По мокро серой от росы траве Чен привел меня на березовую поляну. Природа тускло пробуждалась, точно ей было лень расстаться с ночью. Тягостное было утро. Я нашел тетю Асю мертво лежащей возле древней липы. Голова в белой косынке прислонена к стволу. Руки сложены крестом на груди. Одета в черное простенькое ситцевое платье. Вот как надо умирать – уйти от людей, из временного своего жилища в молчаливый мир, породивший тебя, и в последний миг видеть не крышу над головой, а вечное небо, звезды… Лицо тети Аси торжественно спокойно. Склонив голову, мы молча постояли. Из серого утреннего тумана показался раскаленный желтый край солнца. Первые лучи оживили нежный пушок зелени. В неразборчивой верхушке березы заливисто чирикнула неведомая птичка, отозвалась другая. Безмолвный мир ожил, заговорил.
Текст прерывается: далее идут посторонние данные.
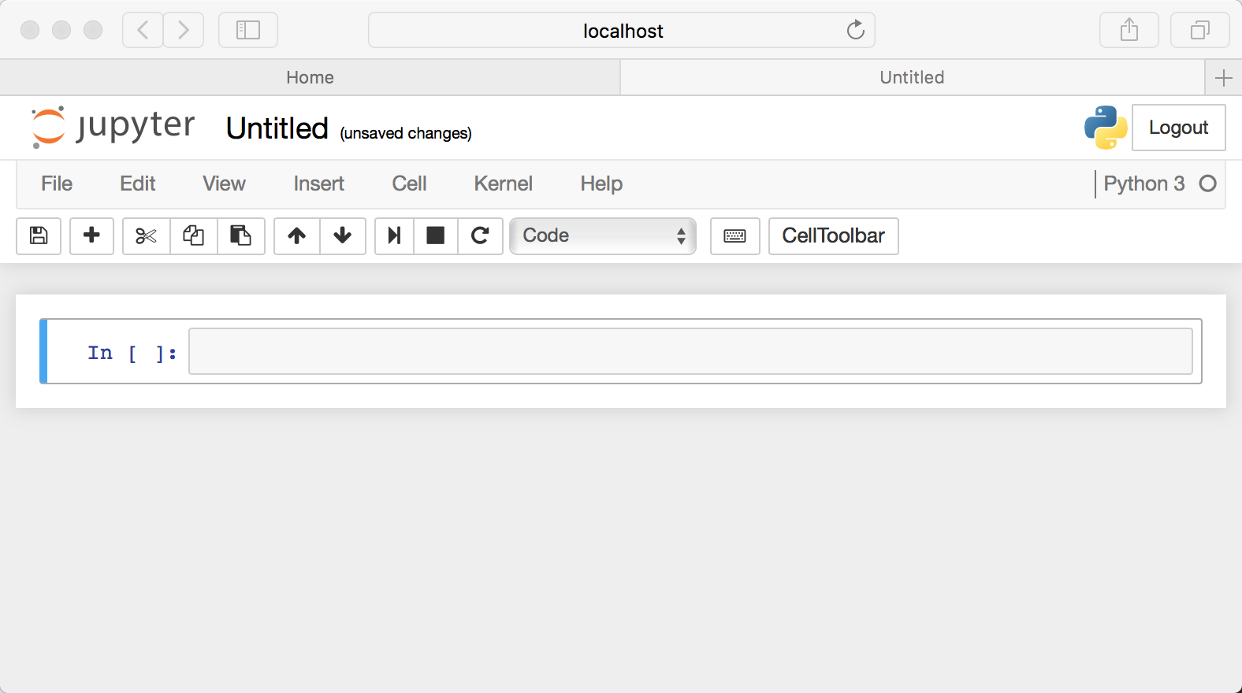Image resolution: width=1242 pixels, height=693 pixels.
Task: Open the File menu
Action: point(57,183)
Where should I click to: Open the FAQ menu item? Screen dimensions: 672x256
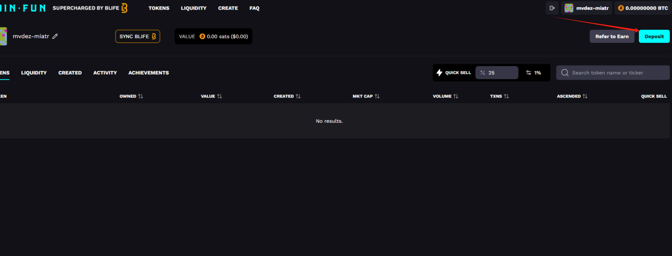(x=254, y=8)
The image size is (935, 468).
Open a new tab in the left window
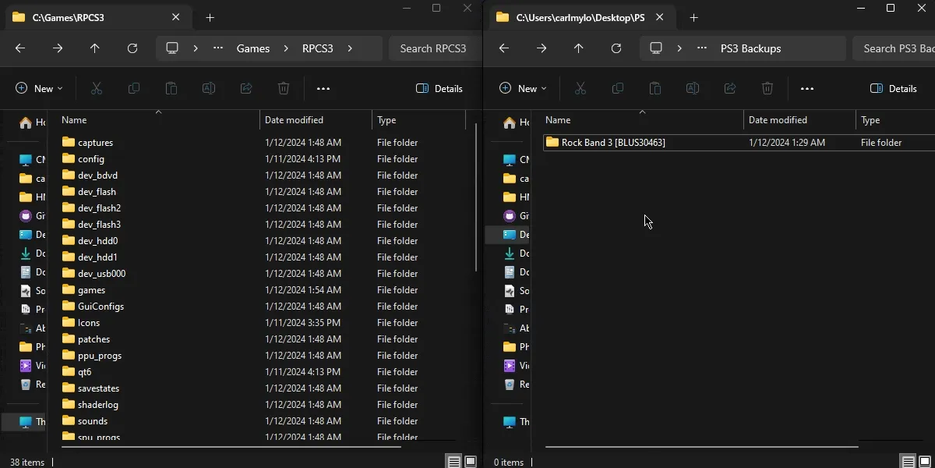[x=210, y=17]
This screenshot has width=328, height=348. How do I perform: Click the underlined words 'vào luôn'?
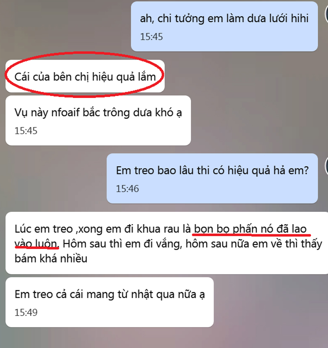click(x=37, y=244)
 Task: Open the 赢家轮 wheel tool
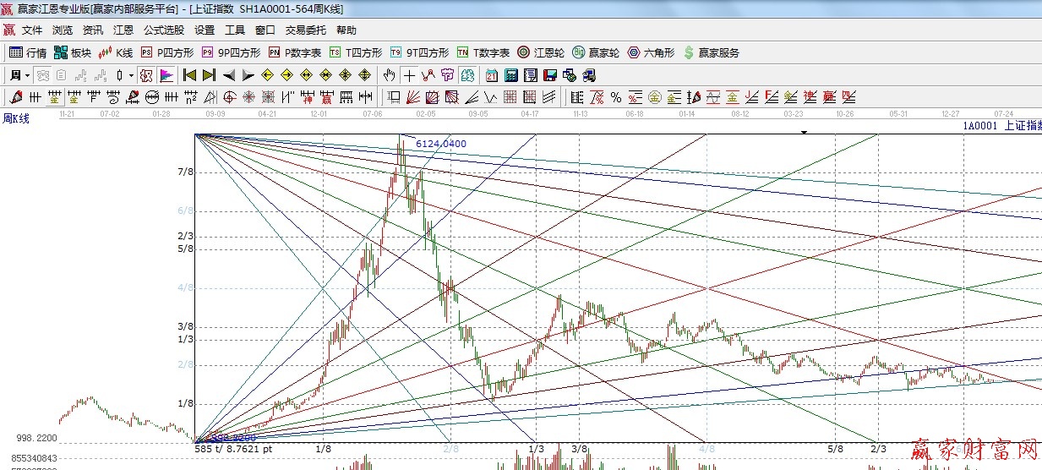[x=596, y=52]
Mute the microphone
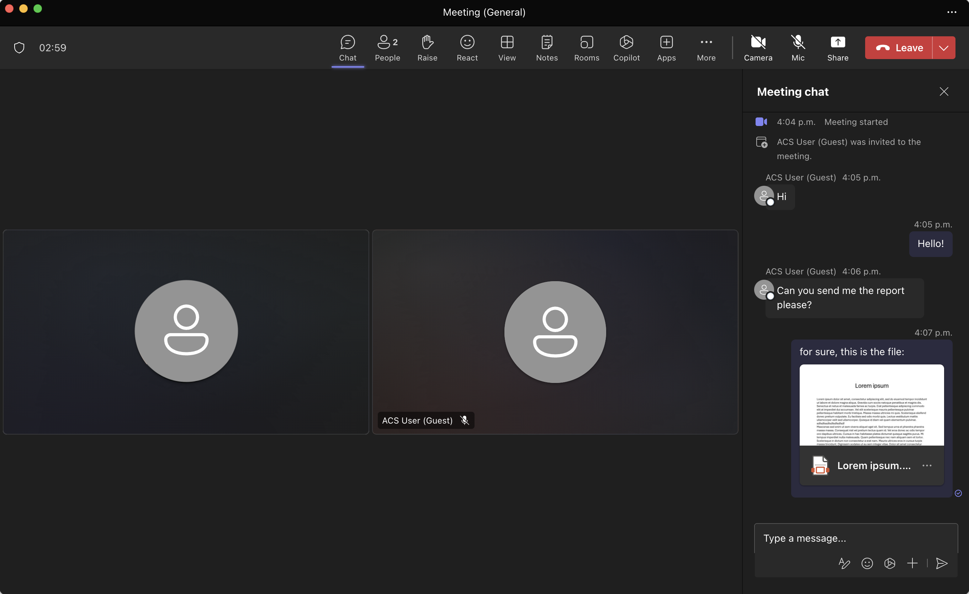Image resolution: width=969 pixels, height=594 pixels. coord(797,47)
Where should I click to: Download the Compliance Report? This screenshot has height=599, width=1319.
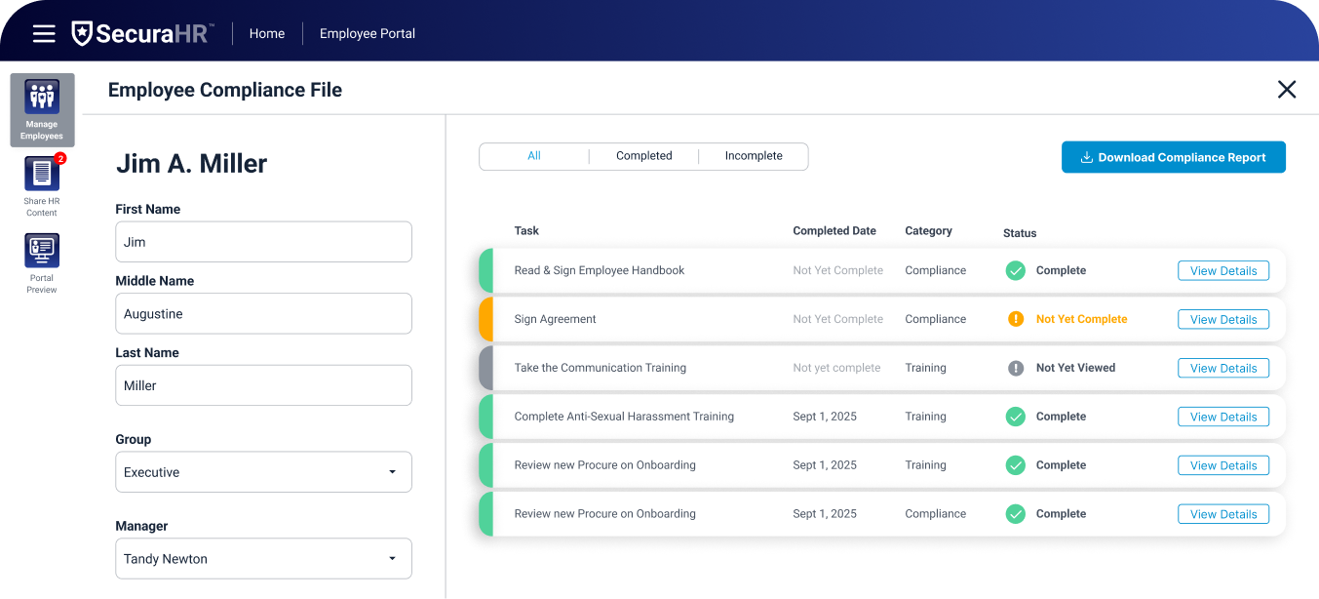(x=1173, y=156)
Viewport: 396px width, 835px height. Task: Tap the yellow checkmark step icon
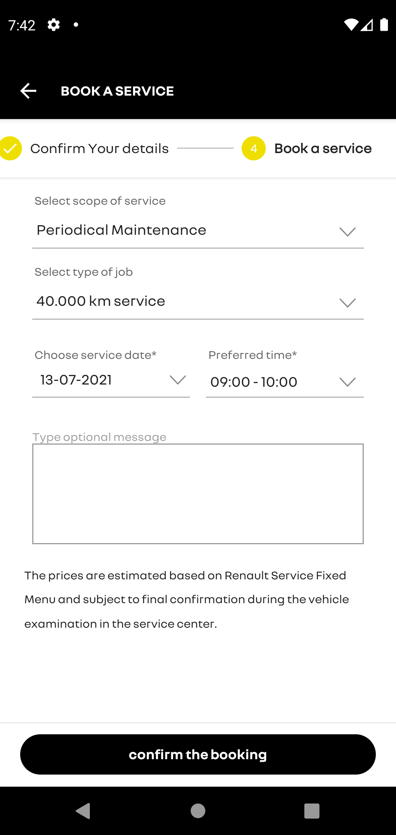coord(10,148)
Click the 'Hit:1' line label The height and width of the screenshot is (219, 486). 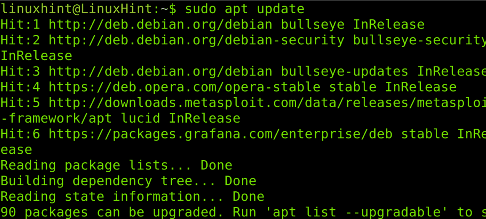coord(20,25)
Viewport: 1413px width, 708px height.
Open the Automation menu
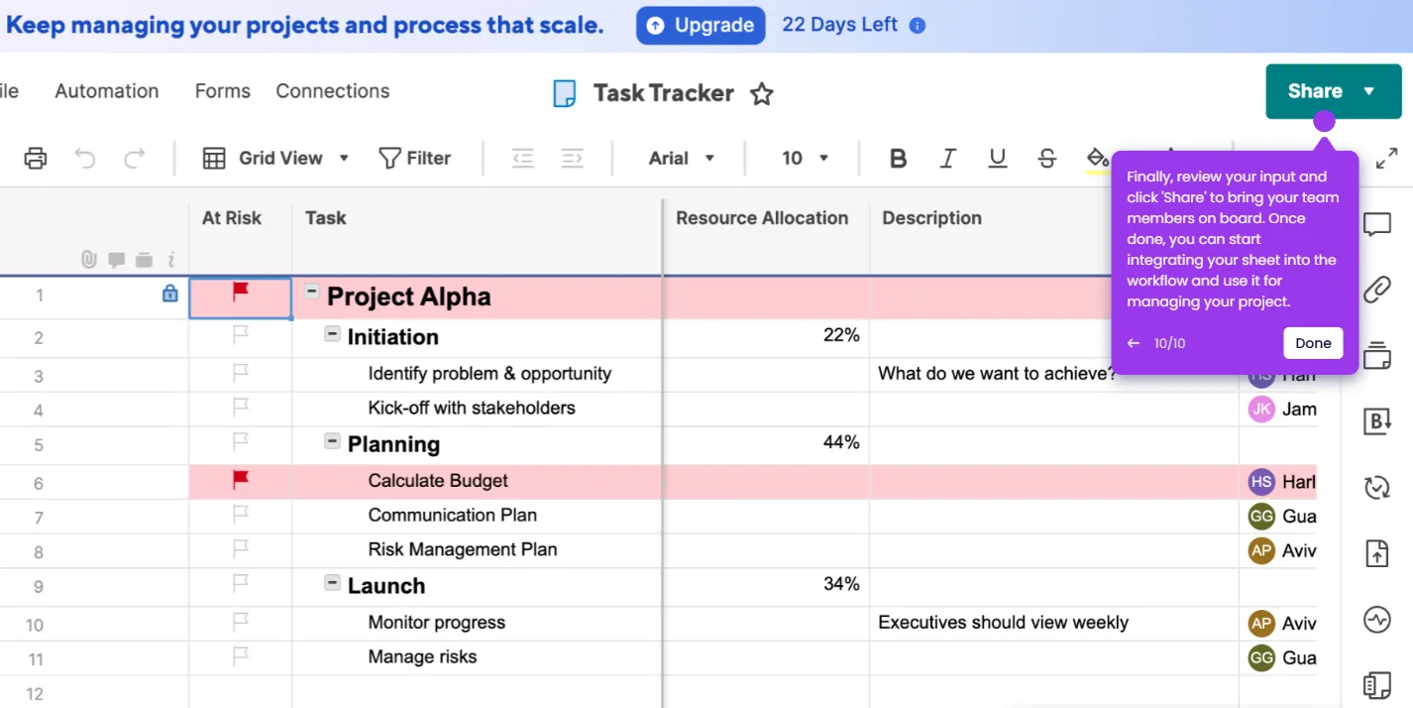(107, 91)
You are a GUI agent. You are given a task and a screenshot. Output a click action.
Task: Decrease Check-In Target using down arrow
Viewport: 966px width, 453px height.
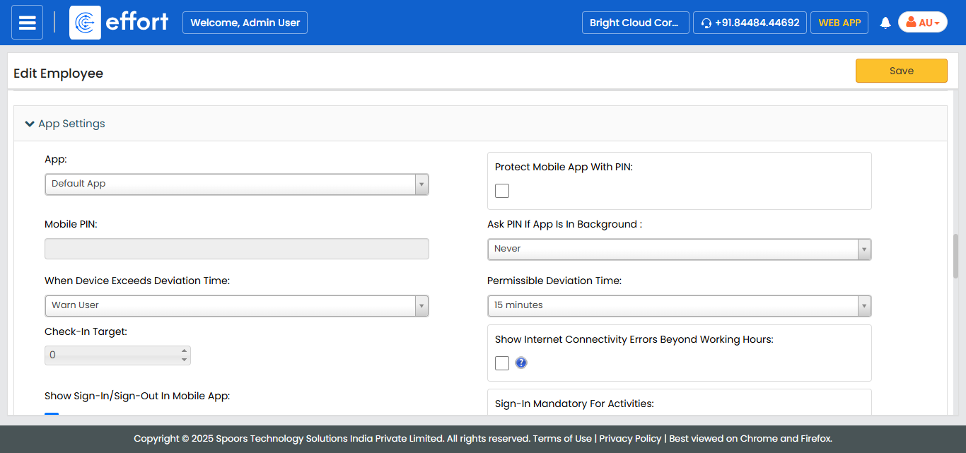[x=185, y=360]
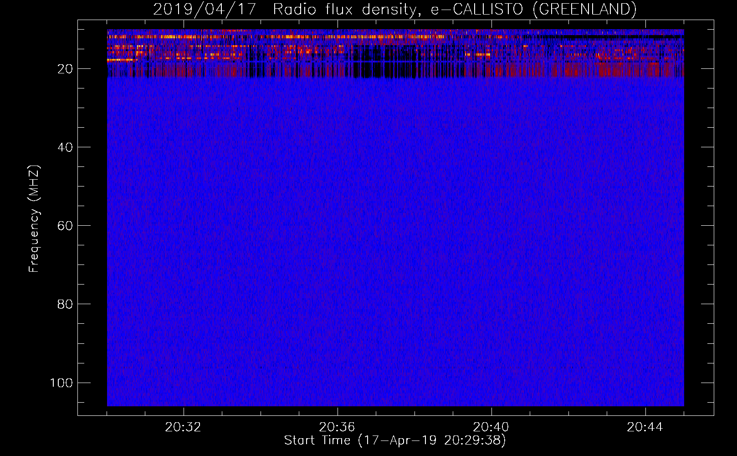737x456 pixels.
Task: Select the 100 MHz y-axis tick label
Action: click(x=61, y=383)
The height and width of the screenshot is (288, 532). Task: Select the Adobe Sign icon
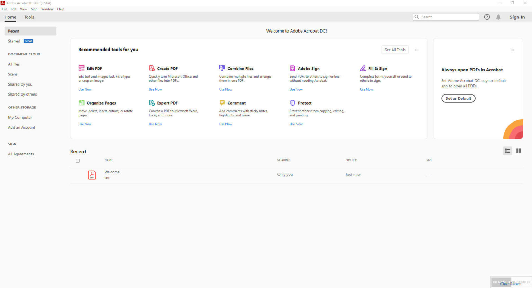pyautogui.click(x=292, y=68)
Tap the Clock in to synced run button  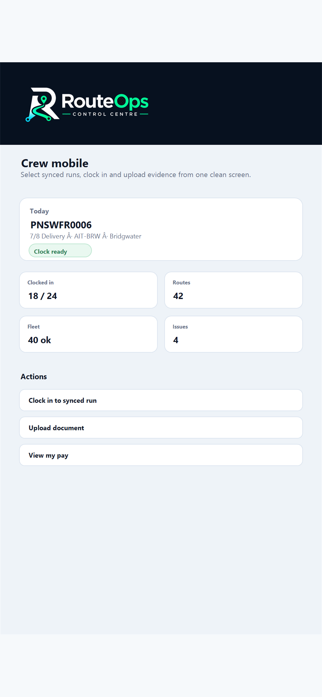coord(161,400)
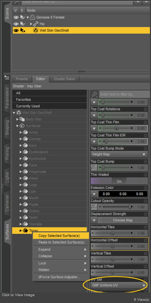Click the Cutout Opacity slider handle

click(130, 207)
Нужно было возвращаться за носилками. Чен жался к моим ногам.

«Она поздно ночью ушла. Встала на колени на кухне перед картинкой, долго шептала, пальцы ко лбу и груди подносила. Поцеловала меня в голову и велела идти спать. А я не пошел. Куда она собралась, подумал. Вышла, низко поклонилась дому и пошла. Я незаметно от нее не отставал. Дошли досюда, бросили ее силы. Полежала, тебя в голос вспомнила, большого хозяина. Все так было», – закончил свои грустные мысли Чен.

Что тут скажешь? Любые слова о вечности, куда ушла тетя Ася, ничтожны.

Отец стойко перенес весть о смерти. Настя искренне плакала – успела крепко привязаться. День пролежала тетя Ася в доме. К ней приходили проститься люди с нашей округи. Ее многие любили за справедливую доброту. Редко кто из работяг уходил от нее без рубля на опохмелку – строго поносила, но давала. Бабы обращались к ней за советом в тяжелую минуту: мужик в блядки по-черному ударился, выгнать или стерпеть? Дочка от неизвестного ребенка понесла, как плод без больницы извести? Деньжата из кассы потратила на мужа, в больнице он, кормить надо, а на пенсию и кошку не прокормить. Тетя Ася утешала, советовала, иной раз во вред. Что советовать? Главное дело – добром войти в положение человека, поговорить с душой.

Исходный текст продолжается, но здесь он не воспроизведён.